|2009 Leadership Workshop Report|
The Academic Relations Committee began a three-year sequence of workshops exploring the implications of the Teagle/AAR White Paper “The Religion Major and Liberal Education” at the Annual Meeting in Montréal. The daylong workshop, “Three Religion Majors Meet in a Café: What Do They Have in Common?”, had a registration of 49 participants and speakers. Participants explored the five common characteristics of religious studies majors identified in the White Paper — intercultural and comparative, multidisciplinary, critical, integrative, and creative and constructive — and discussed the presence of these characteristics in the design of the majors in their different institutional contexts (small public, large public, private, and theological).
Eugene Gallagher opened the workshop with a discussion titled “The Convergent Characteristics of the Religious Studies Major: Findings of the Teagle Working Group.” Gallagher, the Rosemary Park Professor of Religious Studies at Connecticut College and founding director of the Mankoff Center for Teaching and Learning, was a member of that working group. “When our committee generated the topic for the workshop last spring, there was unanimous agreement that Gene’s participation would be crucial to its success,” said Fred Glennon, Chair of the Academic Relations Committee. “We immediately called him from the room in which we were meeting and he graciously accepted our invitation. The positive response from attendees to his presentation and presence reaffirmed our decision.”
Panelists from different institutional contexts then discussed, “How is this constellation of characteristics present in the design of your major?” The panelists included: Darryl Caterine, Le Moyne College; Paul Bowlby, St. Mary’s University; and Stacey Floyd-Thomas, Vanderbilt University).
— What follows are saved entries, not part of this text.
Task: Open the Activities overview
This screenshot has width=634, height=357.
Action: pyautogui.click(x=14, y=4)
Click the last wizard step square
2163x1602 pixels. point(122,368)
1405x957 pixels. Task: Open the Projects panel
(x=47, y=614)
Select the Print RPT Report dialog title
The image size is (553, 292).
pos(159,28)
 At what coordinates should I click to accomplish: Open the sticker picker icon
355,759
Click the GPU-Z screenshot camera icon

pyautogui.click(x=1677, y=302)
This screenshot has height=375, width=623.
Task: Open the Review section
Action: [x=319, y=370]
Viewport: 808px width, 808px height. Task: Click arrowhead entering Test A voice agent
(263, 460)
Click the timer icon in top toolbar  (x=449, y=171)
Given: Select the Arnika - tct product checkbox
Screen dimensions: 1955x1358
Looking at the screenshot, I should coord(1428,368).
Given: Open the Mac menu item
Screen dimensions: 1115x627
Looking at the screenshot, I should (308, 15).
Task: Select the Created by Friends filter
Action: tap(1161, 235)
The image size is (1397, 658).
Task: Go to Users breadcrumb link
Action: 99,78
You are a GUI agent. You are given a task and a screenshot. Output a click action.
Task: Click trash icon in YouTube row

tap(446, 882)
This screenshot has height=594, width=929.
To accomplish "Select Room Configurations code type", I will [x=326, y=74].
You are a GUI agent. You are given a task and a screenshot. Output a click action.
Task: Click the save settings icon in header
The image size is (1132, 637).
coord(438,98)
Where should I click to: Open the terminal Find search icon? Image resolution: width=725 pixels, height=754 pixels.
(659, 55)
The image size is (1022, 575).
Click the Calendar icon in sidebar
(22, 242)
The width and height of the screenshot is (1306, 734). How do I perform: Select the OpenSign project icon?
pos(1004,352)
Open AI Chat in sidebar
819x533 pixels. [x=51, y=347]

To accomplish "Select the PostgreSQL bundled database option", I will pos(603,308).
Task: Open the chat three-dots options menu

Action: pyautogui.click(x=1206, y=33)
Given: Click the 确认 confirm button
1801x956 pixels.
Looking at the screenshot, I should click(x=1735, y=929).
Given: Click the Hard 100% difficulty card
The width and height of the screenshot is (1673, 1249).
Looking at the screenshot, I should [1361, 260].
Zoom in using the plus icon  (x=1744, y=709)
Participants were then divided into groups according to institutional type to discuss the ways these characteristics of religion majors were present or the obstacles to them. “In every leadership workshop we sponsor, the Academic Relations Committee seeks to enable participants from similar contexts to speak to each other,” says Fred Glennon. “For most attendees, this is a key reason for coming each year.”
Patricia Killen, Provost and Dean of Graduate Studies at Pacific Lutheran University and editor of Teaching Theology and Religion, then engaged participants interactively around the question, “How do we address the five characteristics in ways attentive to our students and the reasons they are there?” “Anyone interesting in addressing questions about teaching and student learning in our discipline knows Patricia’s work,” says Fred Glennon. “Responses by attendees confirm that we were fortunate to have her involved in the workshop.” Following a break-out session among participants, the workshop concluded with a plenary on “What have we learned?” led by Eugene Gallagher.
The Academic Relations Committee plans on following up this successful workshop related to the religion major by exploring the implications for curriculum, hiring, assessment, and student careers. The Committee plans the Leadership Workshops for the Annual Meeting: Fred Glennon, chair; L. DeAne Lagerquist; Steve Young; Rosetta Ross; Edwin David Aponte; Joseph Favazza, and Jack Fitzmier, AAR staff liaison.